1972 was a confusing political year: George Wallace was the candidate of racist Southern segregationists, but he was running in the Democratic primaries, not as an independent as in 1968. The leading Democratic candidates came from the far right and left of the party. Polarized politics is nothing new in American history.
I don’t remember if it was that day or the next that I attended my freshman poli sci class. It was my favorite class because of the subject and teacher, Miss Dunn whose first name I don’t recall. She looked grim when we started class. I now know why but teenage me was clueless.
Miss Dunn gave us a thumbnail sketch of the Wallace shooting: it was before we knew he’d survived or how weird the shooter, Arthur Bremer, was. She asked for our reactions, my hand shot up and I was the first to speak. I said something to the effect that I was happy a racist demagogue had been shot and that he had it coming.
I recall Miss Dunn shaking her head and telling me that I was too smart to celebrate an act of violence. It didn’t matter who was shot, it was the act itself that was objectionable. I was somewhat taken aback: Miss Dunn was a staunch liberal who I’d seen at McGovern HQ in San Mateo. That’s why her words resonated with me. I learned that day to oppose political violence in all its forms.
Miss Dunn also taught us that while the shooting should not be celebrated neither should the repugnant views of George Wallace. We should wish the man a speedy recovery while simultaneously deploring what he stood for. It was an excellent lesson in nuanced and complicated thinking that has stuck with me.
That brings me to the Trump shooting, which is already being used as a political cudgel by his allies. They blame an unknown amorphous THEY for the shooting, not the gunman himself. Newly minted Veep candidate J.D. Vance is already blaming Biden.
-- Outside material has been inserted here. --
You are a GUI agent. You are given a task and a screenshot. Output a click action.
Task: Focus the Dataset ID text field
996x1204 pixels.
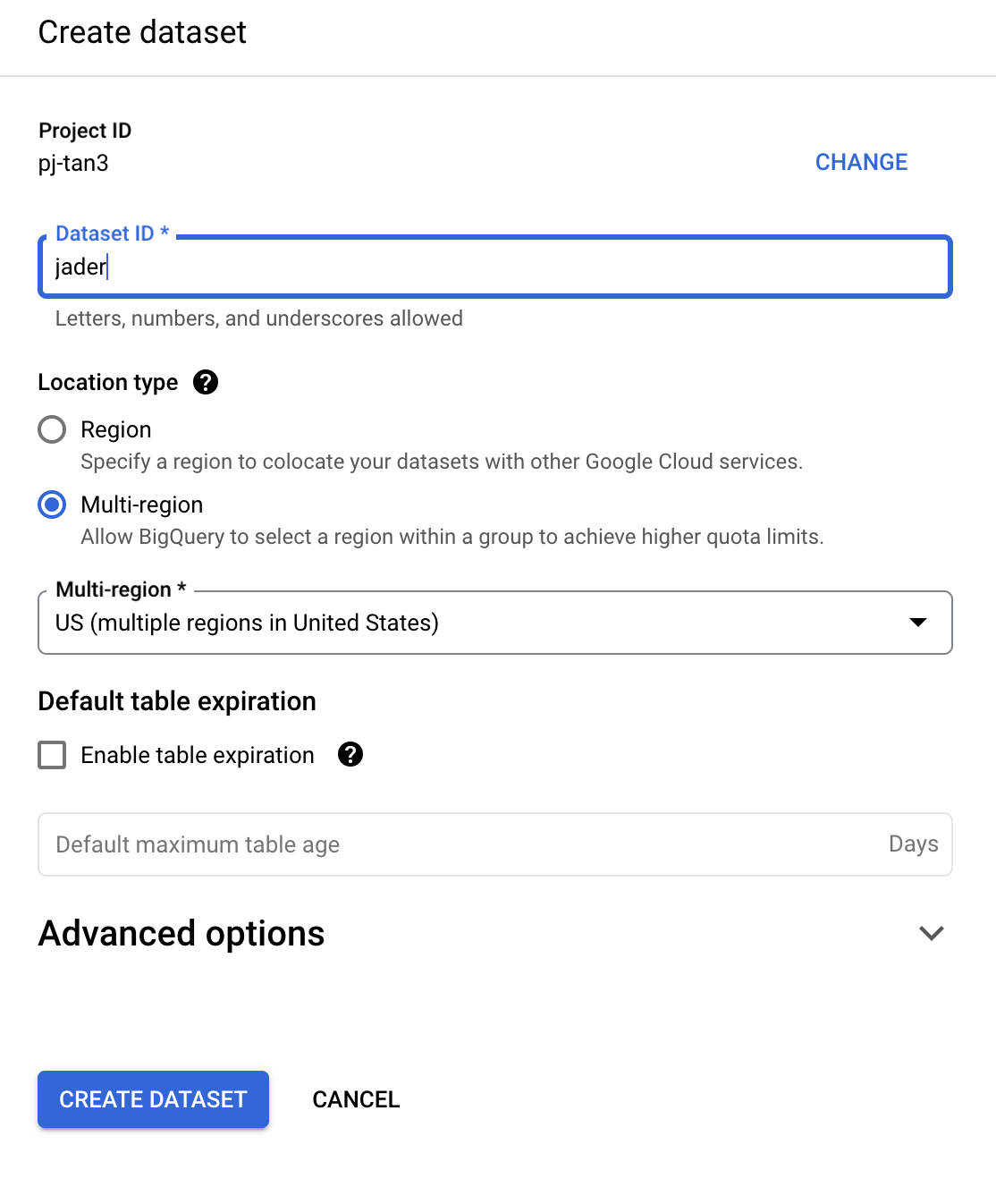(495, 267)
It was inevitable. It’s who they are. It’s what they do.
The pukes at Axios have seized on this sorry episode to claim that we’ll see a New Trump emerge from the shooting. It’s typical nonsense from those GOP humping idiots. They’ve been waiting in vain for a Trump pivot since 2016. Besides, I remember the New Nixon, he was just as bad as the Old Nixon.
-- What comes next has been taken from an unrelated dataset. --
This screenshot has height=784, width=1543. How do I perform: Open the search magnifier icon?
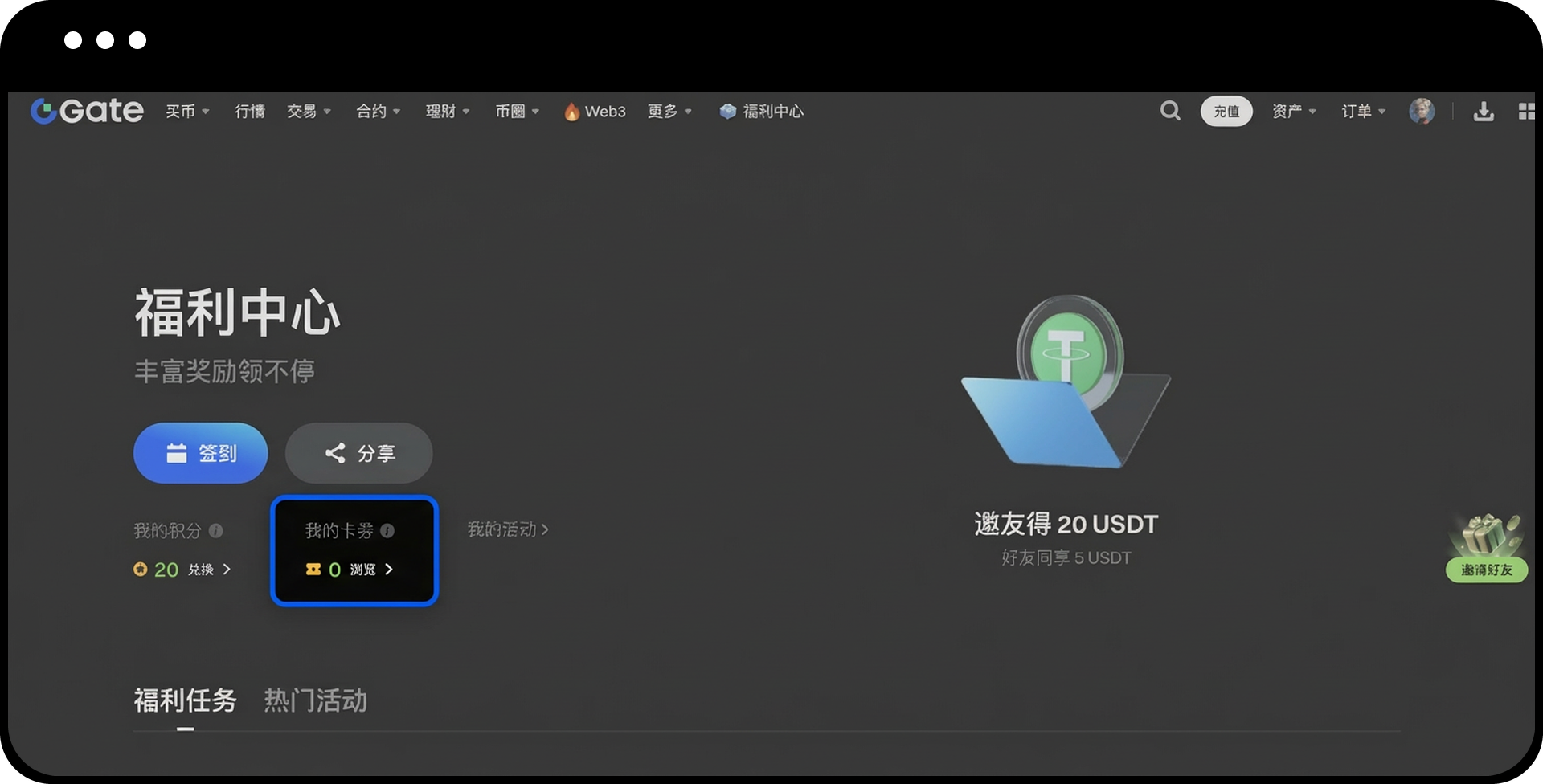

I hate to keep quoting former Bush speechwriter David Frum but he’s written the one of the best things I’ve seen about the shooting and how we should respond to it:
“The despicable shooting at Trump, which also caused death and injury to others, now secures his undeserved position as a partner in the protective rituals of the democracy he despises. The appropriate expressions of dismay and condemnation from every prominent voice in American life have the additional effect of habituating Americans to Trump’s legitimacy. In the face of such an outrage, the familiar and proper practice is to stress unity, to proclaim that Americans have more things in common than that divide them. Those soothing words, true in the past, are less true now.
Nobody seems to have language to say: We abhor, reject, repudiate, and punish all political violence, even as we maintain that Trump remains himself a promoter of such violence, a subverter of American institutions, and the very opposite of everything decent and patriotic in American life.”
We’re on the same page, Frummy.
Trump remains a clear and present danger to American democracy. As long as his critics don’t celebrate this appalling act of violence, we should continue our critique. Nuance may be dead in the GOP, but it must live on among those of us who oppose dictatorship, foreign and domestic. The Trumpists will keep fighting, so should we: No retreat, no surrender.
The last word goes to Peter Gabriel with a song inspired by the diaries of Wallace shooter Arthur Bremer:

You know the craziest thing to me: we’re less than 72 hours from it and it’s already been bumped off by the “Vance is the VP” and “Biden vs Lester Holt verbal fisticuffs” news. The normalization of violence he’s championed over these last 9 years or so has truly taken hold and not even he could be bothered by it — just by the fact he was out golfing the next day. Hum drum. Moving along.
And I never bought the conspiracy theory angle that it was all a false flag. He’s too narcissistic to even contemplate someone taking even a fake shot at him. He’d be terrified that they might get him for real and turn him into a martyr. He wants his worship here and now, not later.
I’m glad that the media and public have moved on. It’s definitely not a false flag BUT I would like to know where the bullet hit: ear or plexiglass?
I don’t think there was any conspiracy, either. But isn’t it normal to hear from the doctor of a current or former president when something this significant happens?